**Text excerpt**:
══════════════════════════════

The intermediary service has been a controversial subject in cross
border trade, since the days of Service
Tax. The foremost
controversy is on the outbound
leg, as in if the services qualify as ‘intermediary services’, the
place of supply becomes ‘the location of supplier of services’, and therefore ousting the services from the purview
of export of services [Section 2 (6)
of the IGST Act].
While the entire definition is ambiguous and pending constitutional litmus, the definition contains an inter alia exclusion of ‘own account’, which if applied correctly could provide a window of opportunity to various players to preserve the export status. The CBIC vide Circular No. 159/15/2021-GST dated September 20, 2021 (‘the Circular’) tried to provide certain clarity, but there are still gaps that need to be covered. In this backdrop, this article examines the ‘own account exclusion’.
1. Setting the context
As
per Section 2 (13) of the IGST Act, ‘intermediary’
means a broker, an agent or any other person,
by whatever name called, who arranges or facilitates the supply of goods or services
or both, or securities, between two or more persons, but does not include a person who
supplies such goods or services or both or securities on his own account.
Essentially
intermediary is a person ‘who facilitates or arranges’ the supplies of certain goods or services
(main supplies), however, if “such” main supplies are supplied by that person on “his own account” then his
services get excluded from intermediaries scope. The person might be assuming agency position commercially i.e.
he might only be arranging/
facilitating the supplies sought by a recipient, however, if he
undertakes supplies on his own account, he stands excluded from intermediary
services under the GST Law.
For example, a
commission agent (A) who procures goods at INR 100 (from B) and re- sells the same at INR 110 (to C) is not an intermediary, despite him arranging
procurement of goods
for C from B. Inherently A understand his position as that of agent, however
since he has assumed the status of main supplier
(principal) he no longer remains
an intermediary for GST purpose.
2. Own account – threshold and tests
In the above example,
we proceeded with a vanilla
example wherein A bought and re-sold the goods, however, the true construct of ‘own account’
is more complicated than that.
‘On his own account’
is understood as “for one’s own sake; on one’s responsibility” [American Express Bank
Ltd. v. Calcutta Steel Co., (1993) 2 SCC 199 (209), pp 19]. It, therefore, appears that the term is associated with responsibilities,
disclosure, and representations made by the person.

══════════════════════════════

(Stored items)
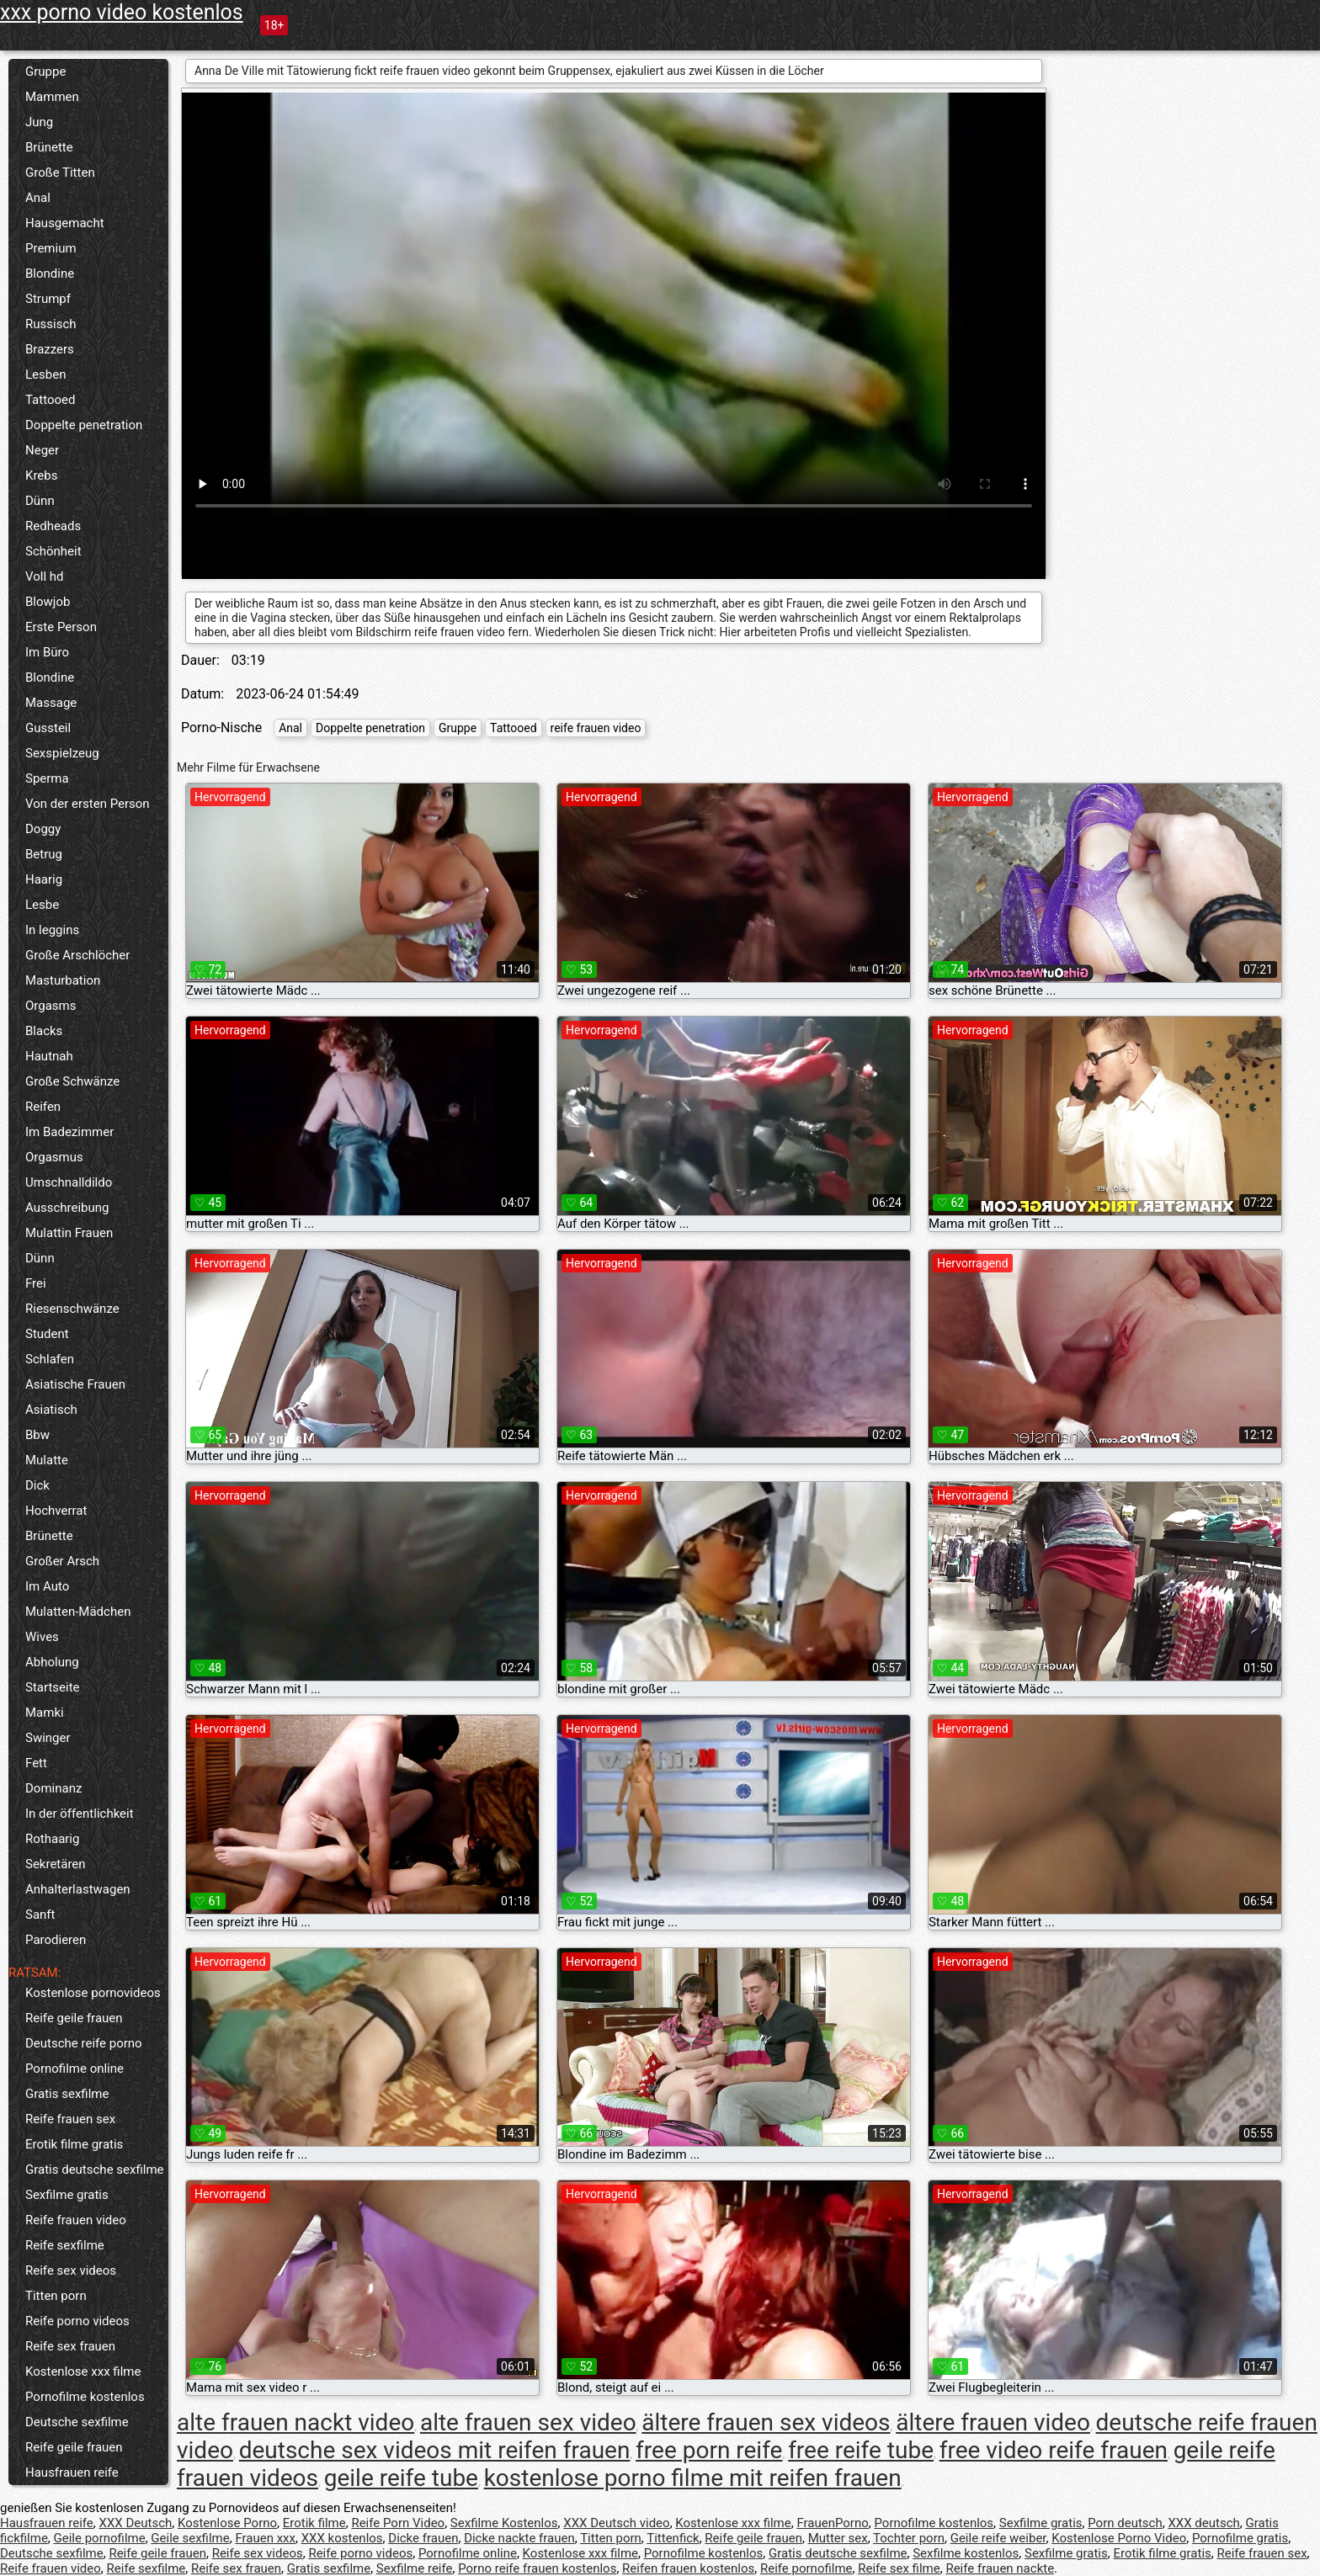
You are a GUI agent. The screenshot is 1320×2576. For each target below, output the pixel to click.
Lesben (45, 374)
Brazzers (49, 349)
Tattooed (50, 399)
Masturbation (62, 980)
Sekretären (55, 1864)
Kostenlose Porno (227, 2523)
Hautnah (49, 1056)
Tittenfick (673, 2538)
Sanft (40, 1914)
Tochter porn (909, 2538)
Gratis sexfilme (67, 2093)
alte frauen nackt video (295, 2422)
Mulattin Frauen (69, 1232)
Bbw (37, 1434)
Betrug (43, 854)
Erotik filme (314, 2523)
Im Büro (47, 652)
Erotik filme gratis (74, 2144)
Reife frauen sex (70, 2119)
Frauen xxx (265, 2538)
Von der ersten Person (87, 803)
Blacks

══════════════════════════════

**Stated exercise 1**:
Answer these questions using the article on intermediary services:
(a) Which section of the IGST Act defines "intermediary"?
(b) On what date was Circular No. 159/15/2021-GST issued?
(c) In the commission agent example, at what price does A re-sell the goods to C?
**Stated exercise 2**: Continue the article on intermediary services from its final sentence.
The stored items have no connection to the article on intermediary services.

**Final answer 1**:
(a) Section 2 (13) of the IGST Act.
(b) September 20, 2021.
(c) INR 110.

**Final answer 2**:
If facilitator/ arranger deals with the contracting parties in principal capacity then it can be said that he is
supplying services on his own account.
The ideology is specifically supported
by para 3.4 of
the Circular.
The next question that
follows is what is the threshold of ‘responsibilities, disclosure, and representations’? In Comparex India Pvt Ltd. [STA 51221
of 2019], the Delhi CESTAT had upheld
the own account status
based on following observations;
·
Agents
having complete discretion
to negotiate and set pricing
and payment terms and conditions with its customers
·
Actual
supplier not having influence on the negotiations between the agent and the customers
·
Independent payment terms between
agent and supplier, and agent and customer respectively
Further guidance could
be taken from contract law, a summarization of tests could be found in Gujarat High Court decision in
Varsha Engineering Private Ltd. vs Vijay Traders (AIR 1983 Guj 166),
i.e.
·
Does the distributor (acting party) while re-selling could represent the original supplier?
·
When does title to supplies pass from the original supplier,
at the time when distributor gets the same from supplier
or when the third
parties finally buy the same?
·
When the distributor enters into contract
with third parties,
does original supplier
gets bound to such contract
to third parties?
·
Whether
the original supplier could sue third parties directly
or vice versa?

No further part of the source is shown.